WASA launch: tough politics
Firstly, here is my list of disclaimers before I even start saying what I have to say:
- I work in the media and publishing industry, the so-called “old-boys club” serviced by the Online Publishers Association
- I work closely with Matthew Buckland, the current chair of the OPA
- I know almost everyone involved in this situation and some of the relationships are less cordial than others
- No vitriol in this post is intended personally
So here it is: this week a new online stats auditing company launched calling itself the Website Association of South Africa, WASA for short. The initial list of sites in its rankings are impressive, and that list exists because the founders of WASA used their own OPA accounts to extract the current dataset to populate the site. This was done without the explicit permission of the OPA or Nielsen Netratings, the auditing firm that collects the data, and the information is not on public record because the OPA releases their stats quarterly, not monthly, to the public.

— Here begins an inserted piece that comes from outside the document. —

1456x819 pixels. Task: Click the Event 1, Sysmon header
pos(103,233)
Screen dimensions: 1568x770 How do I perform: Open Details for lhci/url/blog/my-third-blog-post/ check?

Andy Hadfield posted a blog entry about WASA and an interview with Jonathan Smit, one of the WASA owners. Before the interview starts, Hadfield says:
My take on the OPA for those interested. At first glance, disliked them. In fact, launched various petitions under the guise of my previous company. It took to the market like a bloated old boys club, forcing sites to pay to be members of an association with no discernable value besides “audited” statistics that, theoretically, advertisers should trust.
That may have changed, I’m not sure. Like so many other things, once a product leaves a bad taste in your mouth, you rarely return to graze.
Here starts a history lesson for those who like to shoot from the hip: The value of the OPA is precisely in the 3rd party audited statistics provided to advertisers. When the OPA was formed, every web site owner had a different set of data with different variables to show advertisers. Some would be talking about hits, others about page impressions, others about user sessions and others about unique users. This was in the aftermath of the dotcom bubble bursting, when advertiser confidence was at an all-time low. It was before Google Analytics and the Web 2 explosion.
In order to collect credible audited statistics at the time, the OPA contracted Nielsen Netratings for this service. They are an impartial 3rd party who audits not only the collated statistics but the measurement algorithms themselves, and this information is then handed over to the members and advertisers. The impact of this system was significant: now an advertiser had a single source of information for the sites they planned to advertise on, with a coherent and consistent set of metrics by which to compare the various member sites.
Currently OPA membership costs R20,000 annually – that’s R1,666 monthly to have these stats counted and audited.
In the interview, Smit says of their relationship with the OPA:
We see ourselves as working hand in hand with the OPA. We have already met with them and our meetings have been very positive.
Regardless of the truth in this statement, who is actually going to believe Smit when one of the other partners, Rudolf Muller of MyADSL fame, has criticised the OPA at almost every single conference I have been to. There is no mistaking the hostility, regardless of how its being spun now. Time and time again I have heard Muller mention the OPA membership fees being a problem and I don’t disagree with him: in the time of Google Analytics it is ridiculous to pay R1,666 a month for statistics alone. The difference is that the OPA don’t just provide audited statistics that have been presented to them, as WASA plan to – they also provide a audited measurement system and a collation of results across the member base.
I posted a snarky comment on Hadfield’s post about it being unethical to import a dataset from a competitor for launch, though I was talking about Amatomu and Technorati, and this evoked a response from Smit:
Unethical would be if we “sucked down” the OPA / Nielsen’s data and pretended that it was our own. We however, clearly state that the site is an OPA site as well as the statistics source as Nielsen’s Netratings (As we do for Google Analytics).
Now this is precisely where I take issue with the how rather than the what of WASA. For the record, I support WASA and think its a great idea and that it will fill a much-needed gap in the industry. However, there are two conditions under which Smit’s argument could hold firm:
- All publishers listed on the WASA site had given their stats to WASA
- The stats, as they appear there, are currently available to the public rather than to members of the OPA
Neither of these conditions are true. I know of at least two publishers who have not given their stats to WASA but have found themselves listed there.
Smit corrected me by pointing out that WASA uses a 3rd party firm Buys Inc to audit their system, and I am grateful for that.
The problem, however, is going to be the following: the OPA are perfectly within their rights not to allow WASA owners to use their OPA accounts to populate a rival system for launch. WASA can’t take those stats down now without some embarrassment, but what they should have done is approached each publisher, explained what they were about to do and asked the companies to submit their OPA stats to WASA for listing on the site. As I said before, the problem is not what happened, but how it happened.